The patient’s postoperative course was relatively uneventful with the exception of a mild ileus and was discharged on post-operative Day 4. Following his discharge and recovery, he was seen by the dermatology service that performed an extensive dermatologic examination including ocular and anal examinations and was found to have no lesions suggestive of a primary melanoma. Several suspicious lesions were biopsied during the exam and were examined by multiple pathology departments including one specializing in melanoma, and no primary lesion was identified.
The patient subsequently underwent a positron emission tomography (PET) CT and a magnetic resonance imaging of the brain, which were negative for metastatic disease. Given the lack of specific guidelines in this unique clinical situation, a multidisciplinary team discussion was held with the patient. The patient was presented with chemotherapeutic treatment options as well as a PET CT surveillance option, which the patient ultimately elected to pursue given the side effect profile of the available chemotherapy regimen. The first surveillance PET CT that was performed approximately 6 months post-operation revealed a hypermetabolic liver lesion that was biopsied and found to be v-raf murine sarcoma viral oncogene homolog B1, BRAF, positive metastatic melanoma. Post-operatively the patient elected to participate in BRAF inhibitor therapy utilizing vemurafenib and dabrafenib, which he has had no evidence of disease progression over the last 2 years.
DISCUSSION
Splenic melanoma metastases are a rare clinical entity and are often only seen when metastatic disease is widespread and solitary lesions to the spleen are exceedingly more uncommon. When isolated lesions are found in the spleen, they are often linked to a previously diagnosed primary melanoma lesion. This patient’s case exhibits a unique presentation of metastatic melanoma without a known primary lesion. Only one previous case has been documented as solitary metastatic melanoma lesion of the spleen [4]. A similar case was reported by Onan et al., who describe a 31-year-old male patient with no previously diagnosed primary melanoma who was found to have a right atrium metastatic melanoma lesion. In this patient, a postoperative workup revealed a gallbladder lesion as well as a primary [6].
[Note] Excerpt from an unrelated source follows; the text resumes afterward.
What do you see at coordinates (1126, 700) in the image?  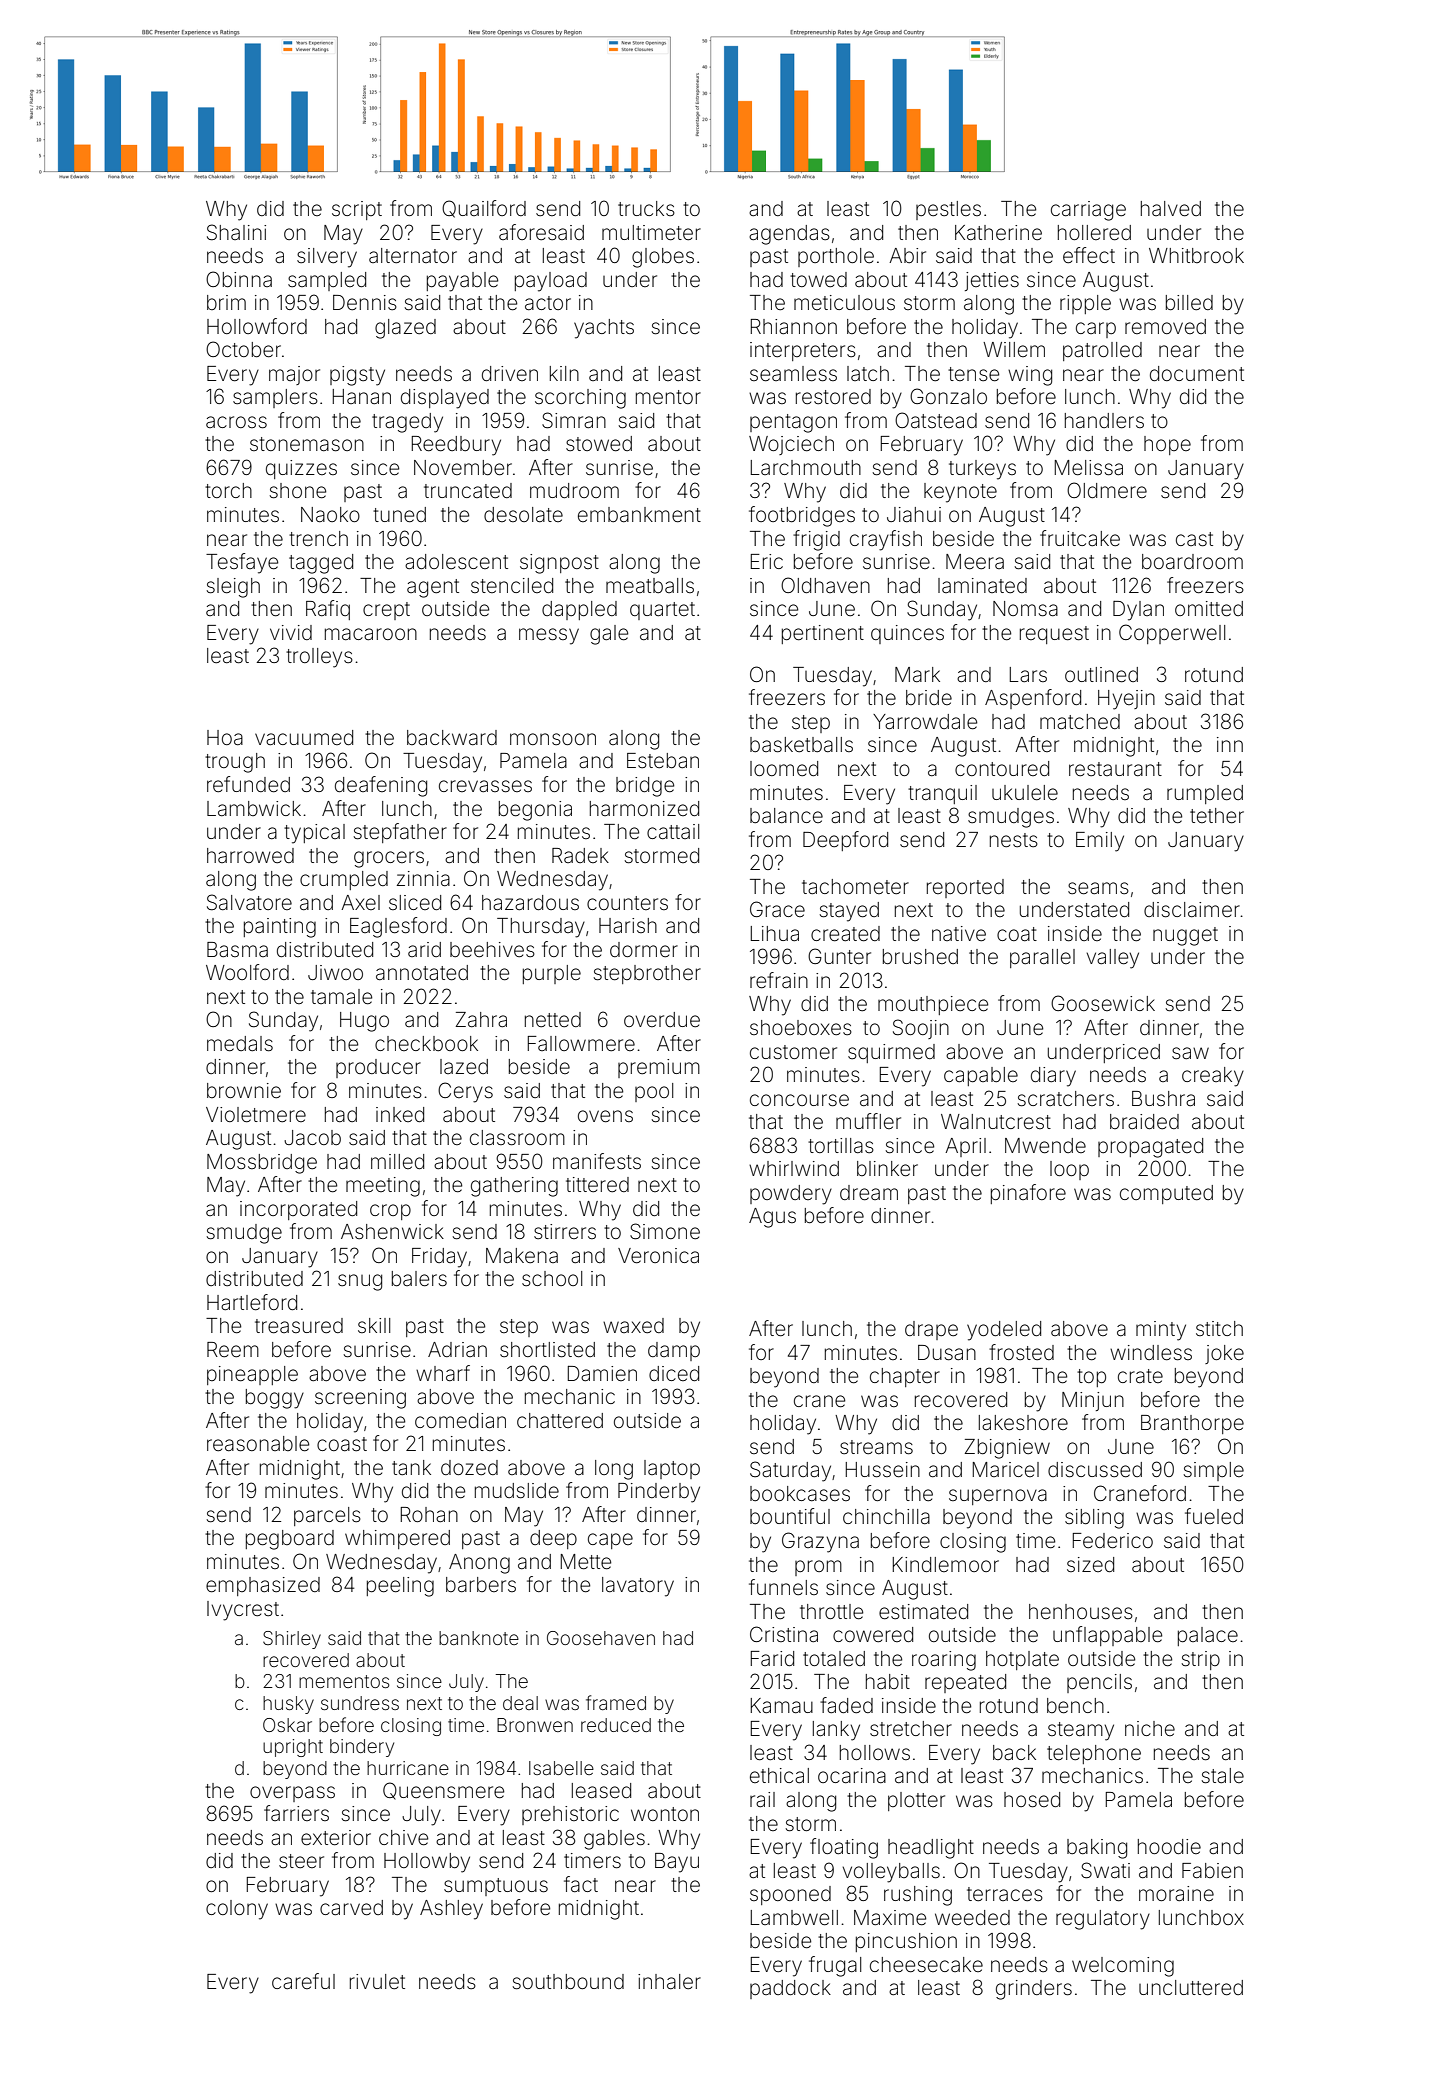 I see `Hyejin` at bounding box center [1126, 700].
The rarity of solitary splenic melanoma metastases is significant, with only an estimated 2% of cases of malignant melanoma falling into this category [7]. In addition to the rarity of solitary splenic metastases, there are scant mentions of cases of metastatic melanoma without a known primary lesion in the literature. It is estimated that only 3.2% of all metastatic melanoma cases do not have a known primary lesion [8]. Taking into consideration the rarity of both of these factors independently, the case of a solitary metastatic splenic lesion in melanoma without a known primary lesion is not encountered often.
CONCLUSIONS
We report an unusual case of a metastatic splenic melanoma without a known primary lesion in a previously healthy patient. This is a rare entity that has been scarcely reported.
ACKNOWLEDGMENT
We would like to thank Dr Charles Nicely MD from the Department of Pathology at Riverside Methodist Hospital for his expertise in preparing and interpreting the histological slides as well Dr Peter Kourlas MD of Columbus Oncology and Hematology Associates with his expertise regarding this patient’s unique oncologic and hematologic clinical presentation.